Actin: Roles in Cell Division


Actin is a major component of the cytoarchitecture and plays significant roles in cell migration and cell division. It accomplishes its function over cell division in association with myosin. The most dramatic example of actin-myosin contraction in nonmuscle cells is provided by Cytokinesis—the division of a cell into two following mitosis. Toward the end of mitosis in animal cells, a contractile ring consisting of actin filaments and myosin II assembles just underneath the plasma membrane. Its contraction pulls the plasma membrane progressively inward, constricting the center of the cell and
pinching it in two. Interestingly, the thickness of the contractile ring remains constant as it contracts, implying that actin filaments disassemble as contraction proceeds. The ring then disperses completely following cell division.

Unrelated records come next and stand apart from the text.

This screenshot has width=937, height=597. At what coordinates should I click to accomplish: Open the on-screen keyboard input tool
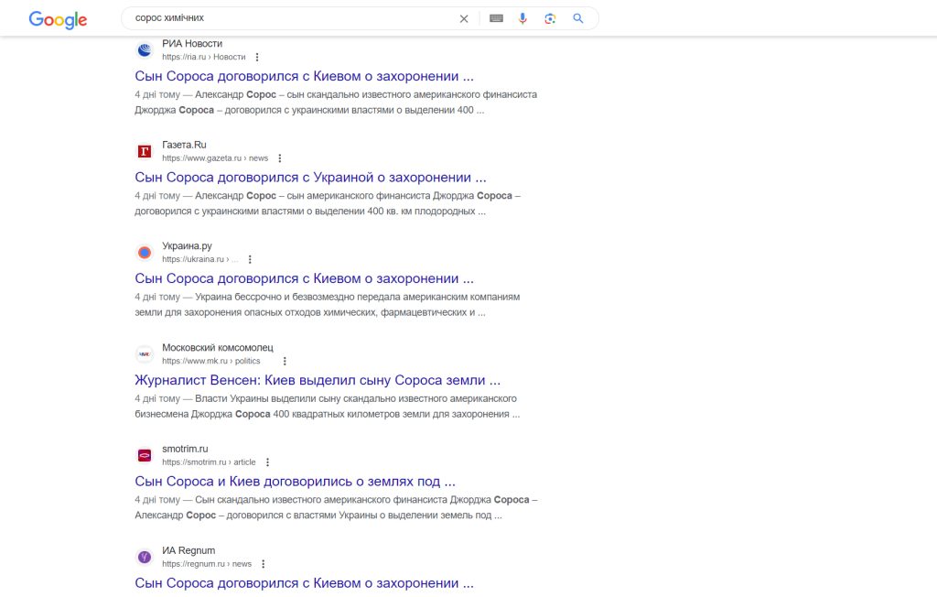click(x=496, y=18)
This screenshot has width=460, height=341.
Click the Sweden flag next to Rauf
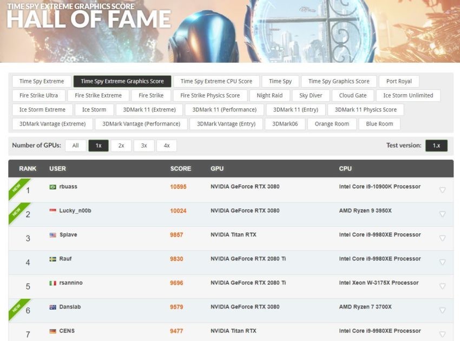(52, 259)
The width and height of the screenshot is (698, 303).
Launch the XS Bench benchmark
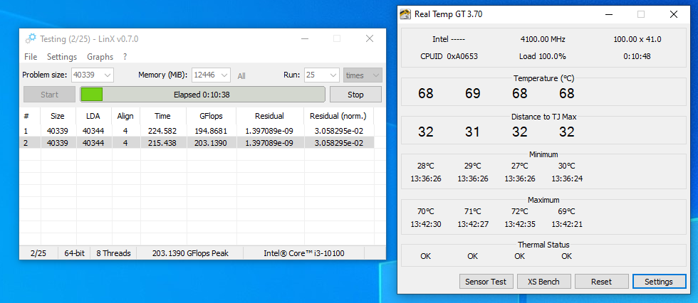point(543,282)
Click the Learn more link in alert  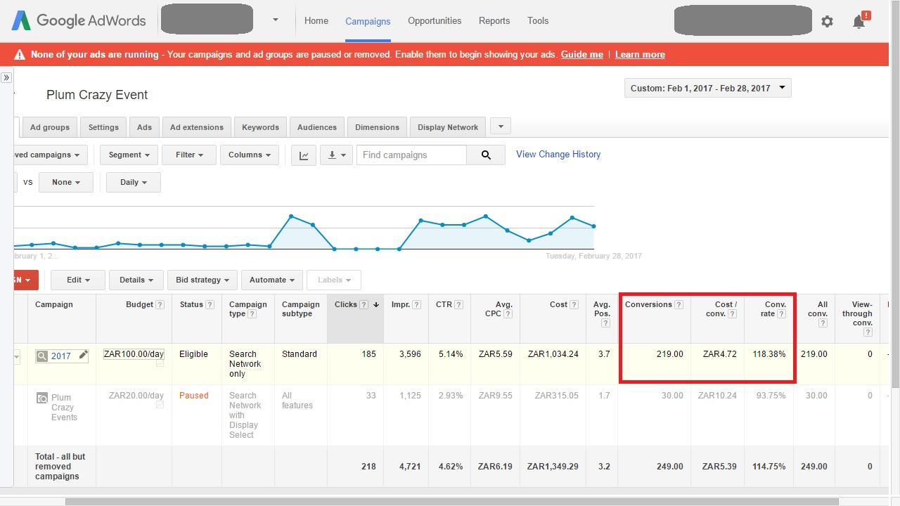(x=640, y=55)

In nonmuscle cells actin-myosin contraction is regulated primarily by phosphorylation of one of the myosin light chains, called the regulatory light chain. Phosphorylation of the regulatory light chain in these cells has at least two effects: It promotes the assembly of myosin into filaments, and it increases myosin catalytic activity, enabling contraction to proceed. The enzyme that catalyzes this phosphorylation, called myosin light-chain kinase, is itself regulated by association with the Ca2+-binding protein calmodulin. Increases in cytosolic Ca2+ promote the binding of calmodulin to the kinase, resulting in phosphorylation of the myosin regulatory light chain. Increases in cytosolic Ca2+ are thus responsible, albeit indirectly, for activating myosin in nonmuscle cells.